Die Unterstützung hat abgenommen

Jedoch habe die öffentliche Unterstützung für die Arbeit der Gideons in den vergangenen zehn Jahren abgenommen, sagt Wendel. „Da hat sich ein Wertewandel vollzogen.“ Mehr Unterstützung würde er sich auch vonseiten der evangelischen Kirche wünsche, bekennt er. Äußerungen wie die der Regionalbischöfin des Kirchenkreises Bayreuth, Dorothea Greiner, seien eher die Ausnahme. Sie hatte die Arbeit der Gideons jüngst als Segen bezeichnet. Häufiger sei, dass selbst kirchliche Vertreter das Verteilen von Bibeln an Schulen ablehnten. Das habe er beispielsweise in Berlin erlebt, berichtet Wendel. Dort hatte sich ein Oberkirchenrat ausdrücklich dagegen gewandt, Gideonbibeln über Religionslehrer an Schüler verteilen zu lassen. Die EKD indes stellt auf Anfrage klar, dass sie es grundsätzlich begrüßt, wenn Christen ihren Glauben öffentlich bekennen und auch die Heilige Schrift weitergeben. „Das Ziel, Menschen für das Lesen der Bibel zu gewinnen, verbindet uns mit den Gideons“, sagt Michael Brinkmann vom Referat Öffentlichkeitsarbeit der EKD in Hannover. Allerdings arbeite die EKD dabei traditionell mit der Deutschen Bibelgesellschaft (Stuttgart) zusammen. Gemeinsam bereite man im Moment die Lutherbibel für das Reformationsjubiläum 2017 vor, so Brinkmann.

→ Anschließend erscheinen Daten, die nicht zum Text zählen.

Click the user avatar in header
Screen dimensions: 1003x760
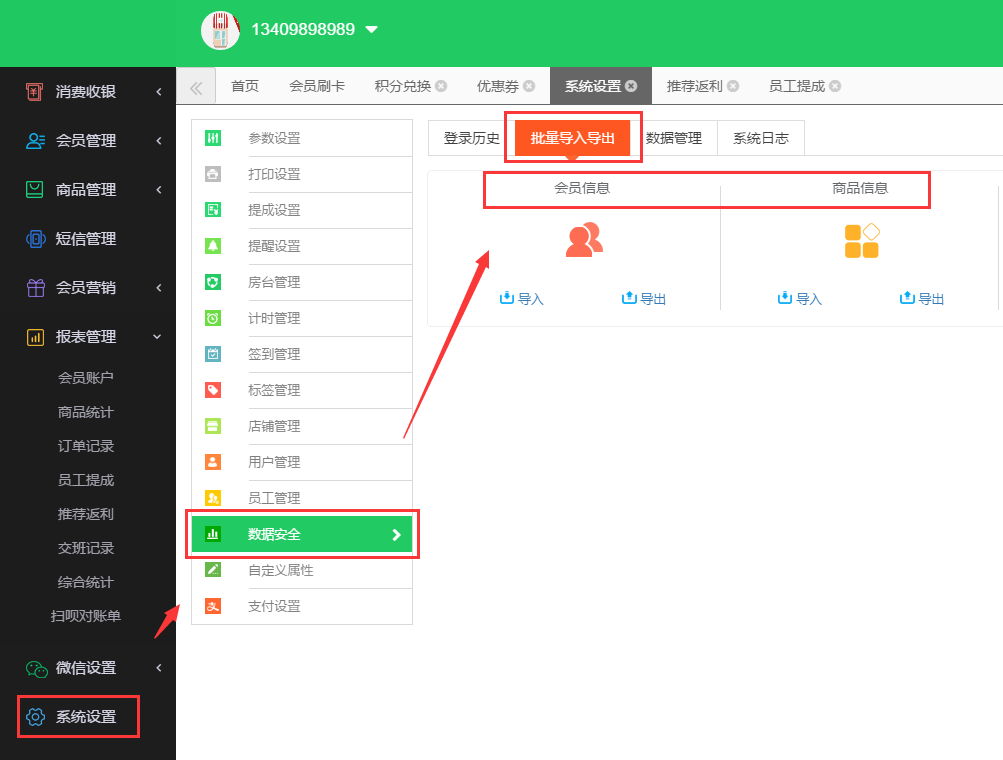tap(220, 30)

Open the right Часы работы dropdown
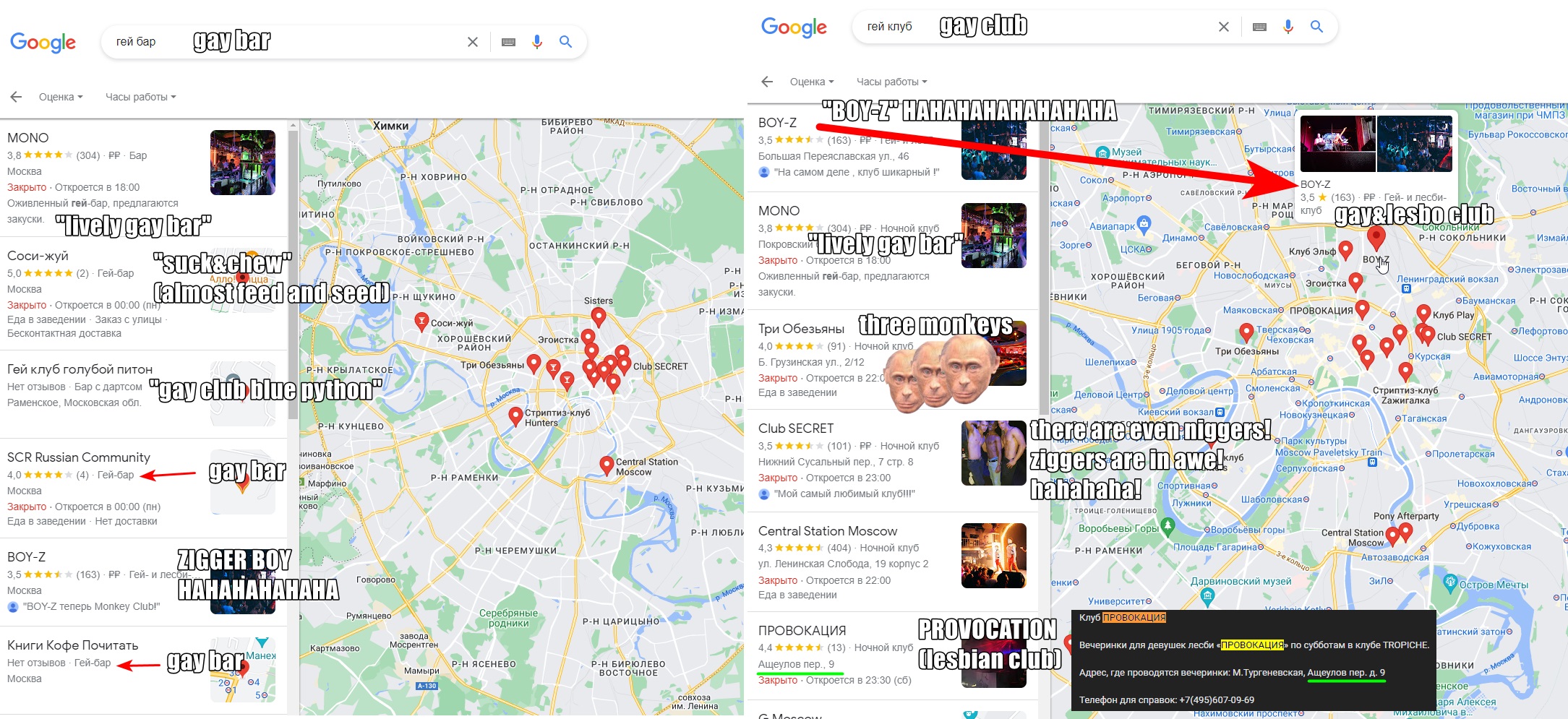892,82
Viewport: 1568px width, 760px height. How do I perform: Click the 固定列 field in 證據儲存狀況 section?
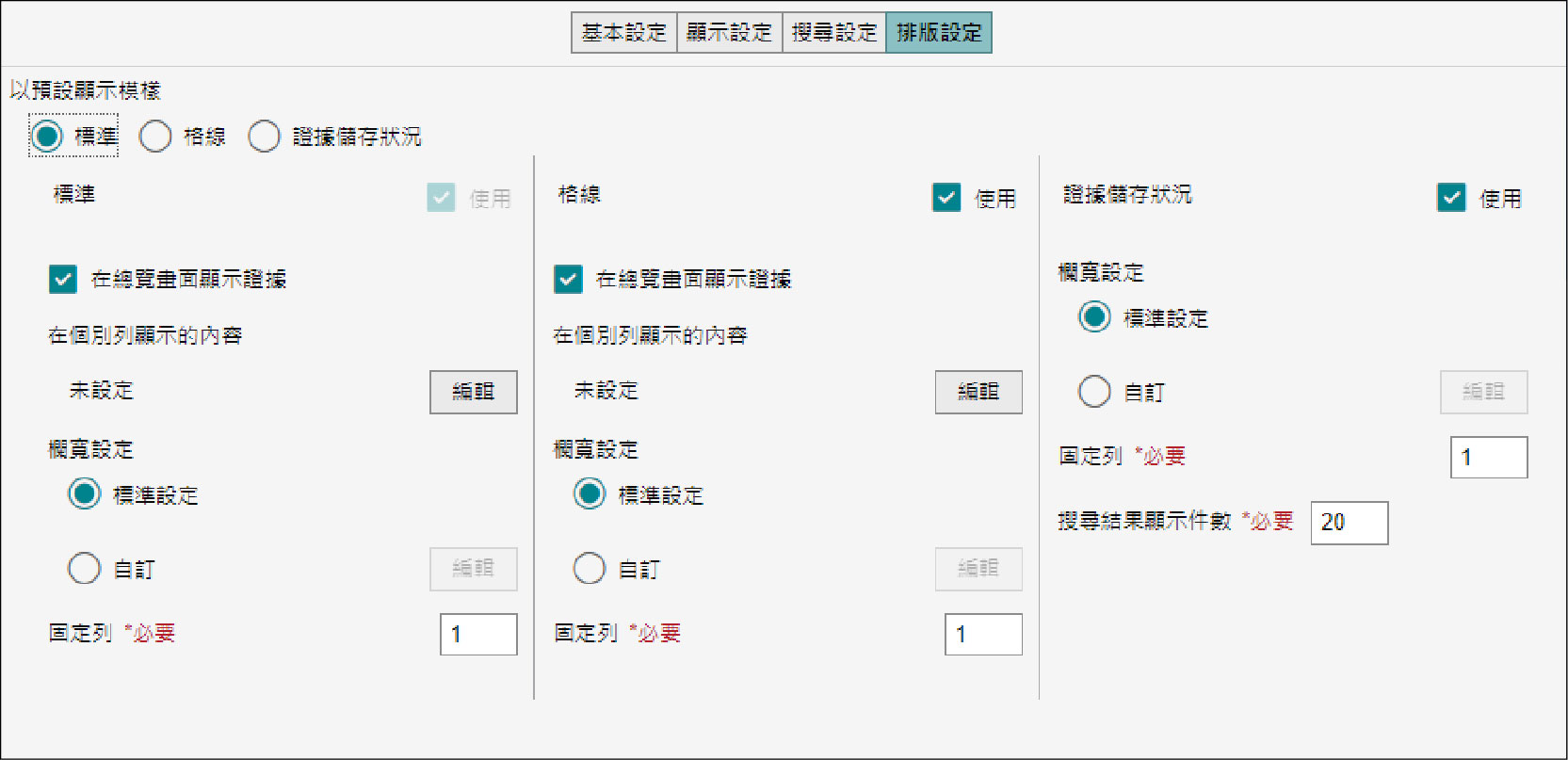(x=1488, y=458)
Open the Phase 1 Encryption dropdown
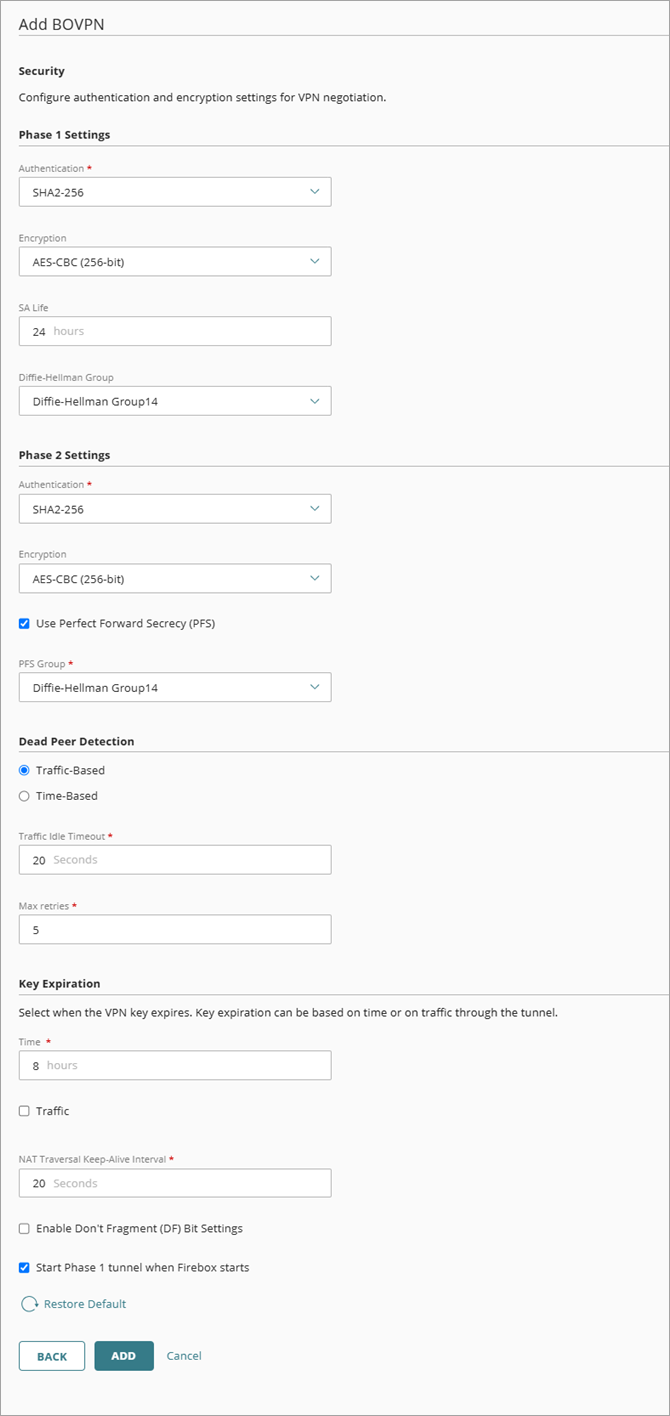Viewport: 670px width, 1416px height. [317, 261]
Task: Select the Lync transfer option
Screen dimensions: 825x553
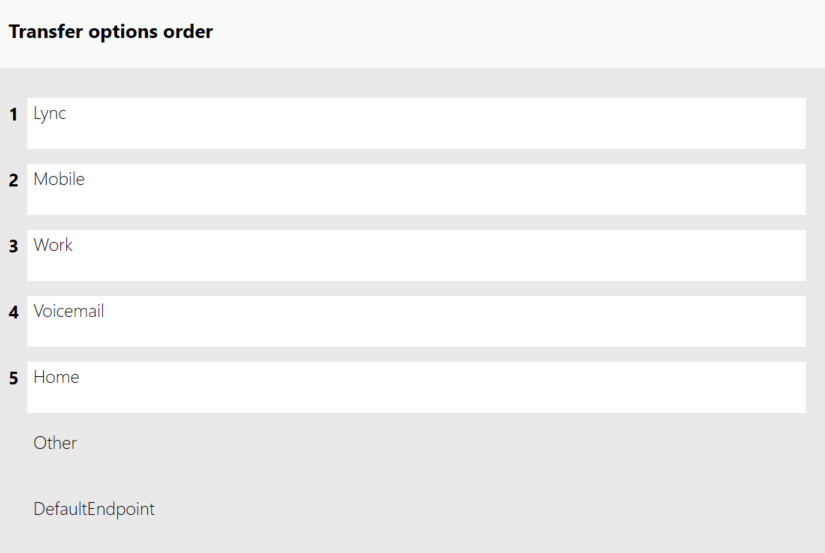Action: (x=416, y=123)
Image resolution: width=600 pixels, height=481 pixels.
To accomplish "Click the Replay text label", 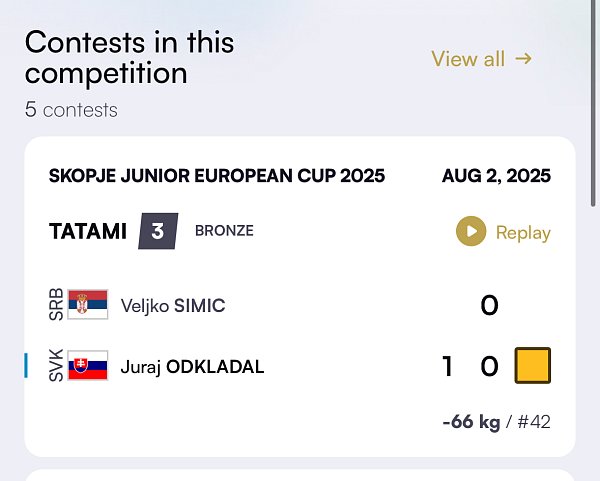I will tap(523, 233).
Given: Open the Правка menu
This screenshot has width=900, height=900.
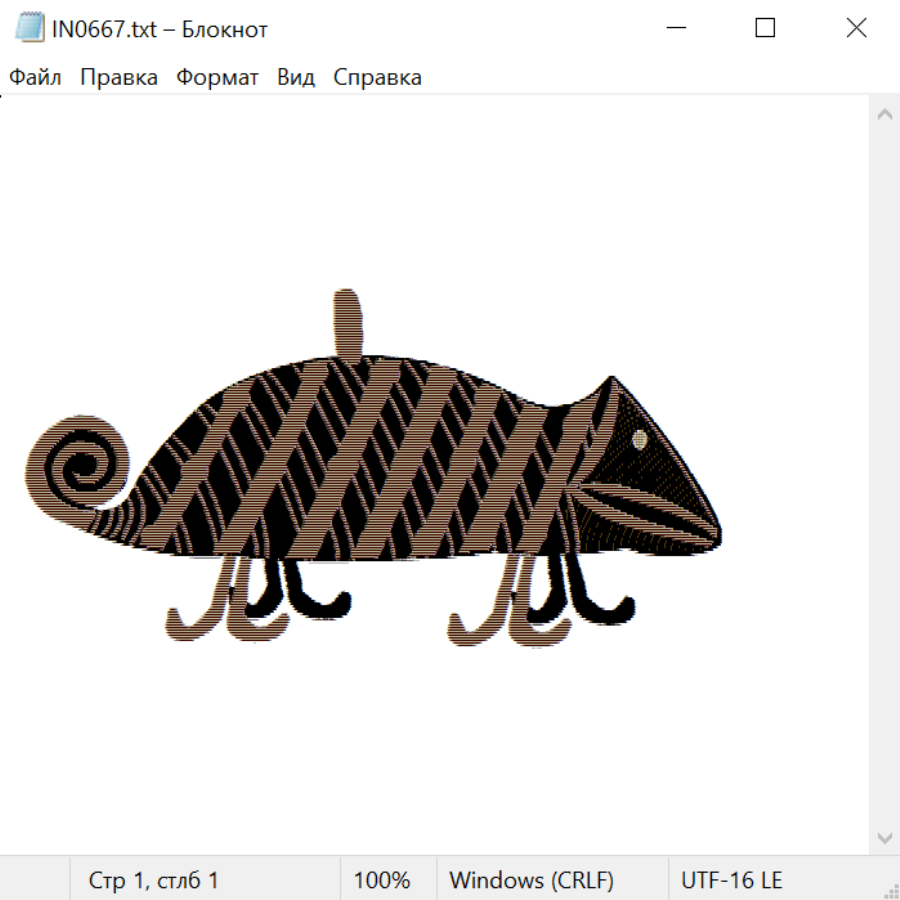Looking at the screenshot, I should pyautogui.click(x=118, y=78).
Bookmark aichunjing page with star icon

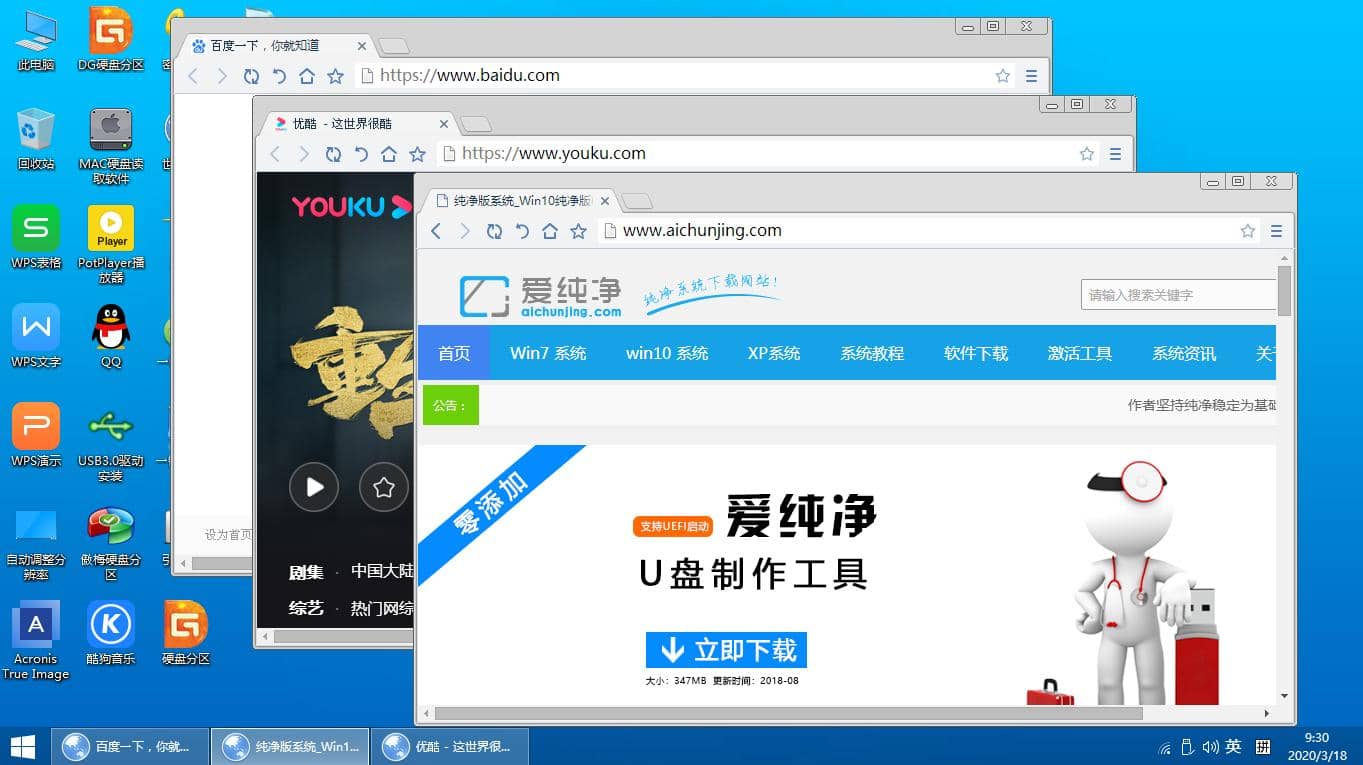pyautogui.click(x=1247, y=231)
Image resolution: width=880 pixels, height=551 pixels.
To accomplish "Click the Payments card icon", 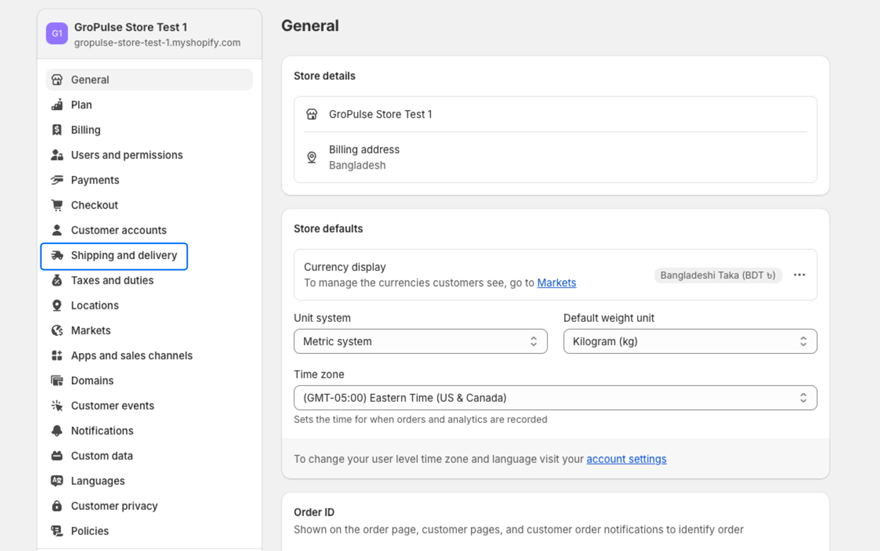I will pos(57,180).
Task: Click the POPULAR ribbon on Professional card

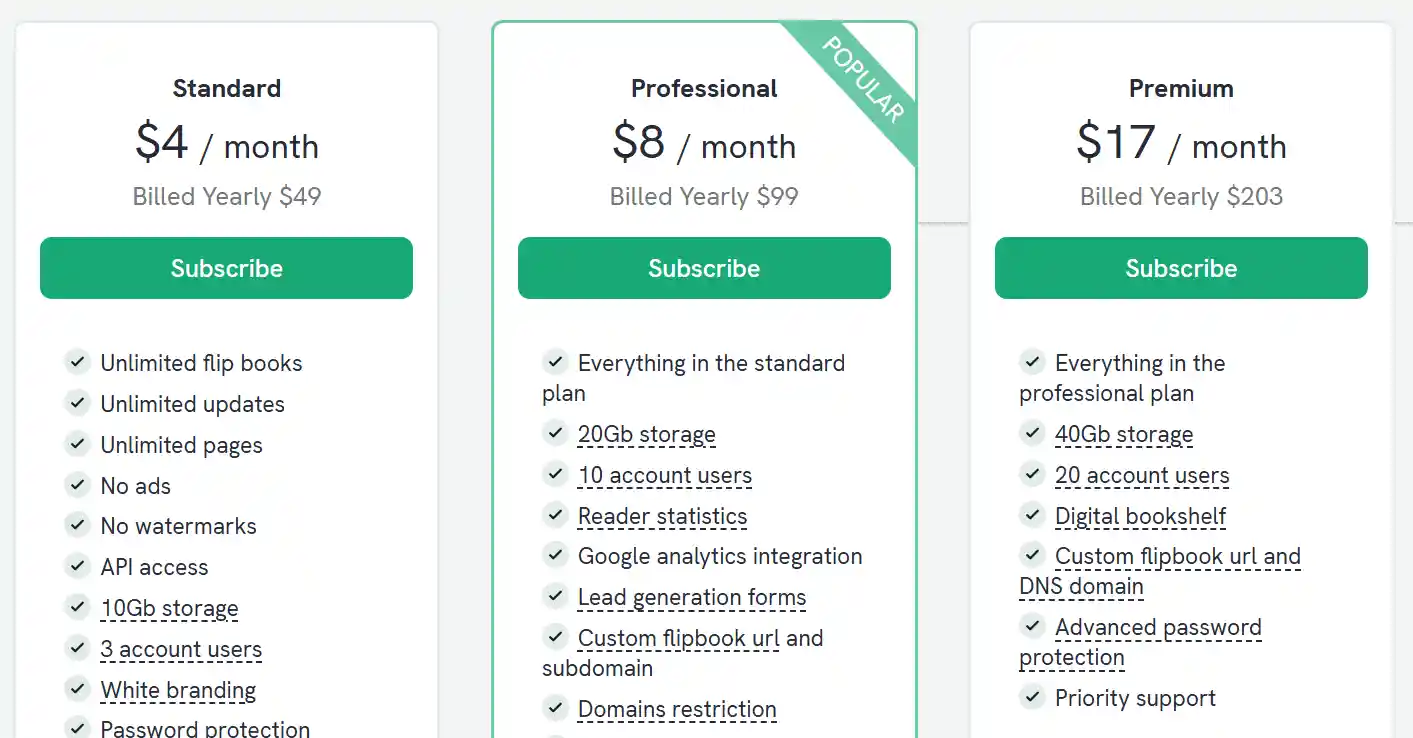Action: [863, 79]
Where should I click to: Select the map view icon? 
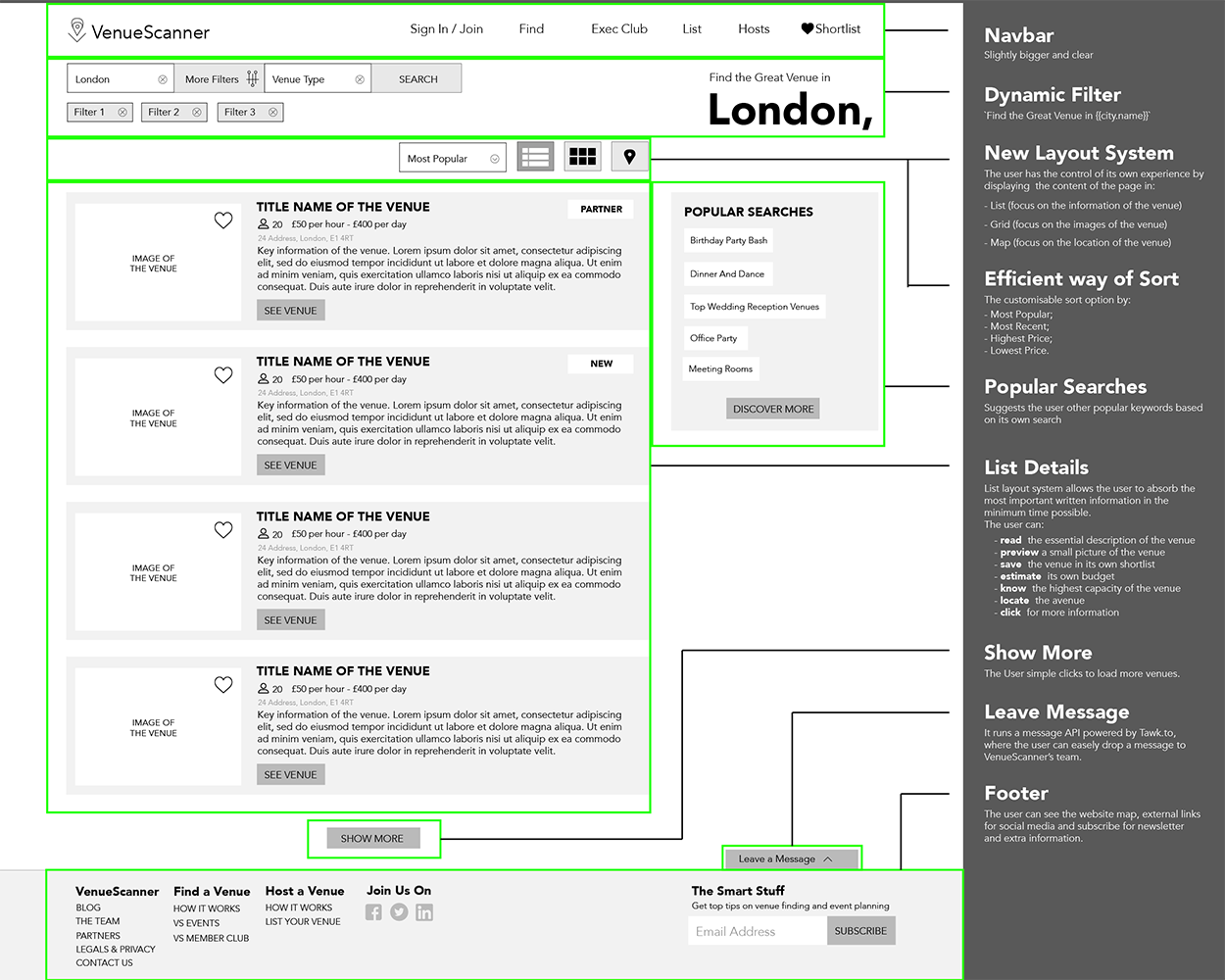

„Bibelblitz“ in Luthers Heimat

Das Interesse an den kleinen handlichen Gideonbibeln ist insgesamt ungebrochen. Nach Wendels Worten gehen in der Zentrale in Wetzlar jedes Jahr rund 1.000 Bitten um Bibeln ein – aus Krankenhäusern, Hotels oder von Privatpersonen. Manchmal gehen auch Dankesbriefe ein. So schrieb kürzlich ein junger Mann, die Bibel, die er während des Einsatzes in Frankfurt von einem Gideon bekommen habe, sei ein „sehr schönes Geschenk“ gewesen. Er habe schon viel darin gelesen. Solche Zeilen ermutigen auch Gideons wie Jürgen Thielmann oder Uwe Marquard immer wieder. Sie planen bereits den nächsten „Bibelblitz“. Er wird vom 21. bis 24. September im Mansfelder Land (Sachsen-Anhalt) stattfinden – dort, wo der Reformator Martin Luther (1483–1546) Kindheit und Jugend verbrachte.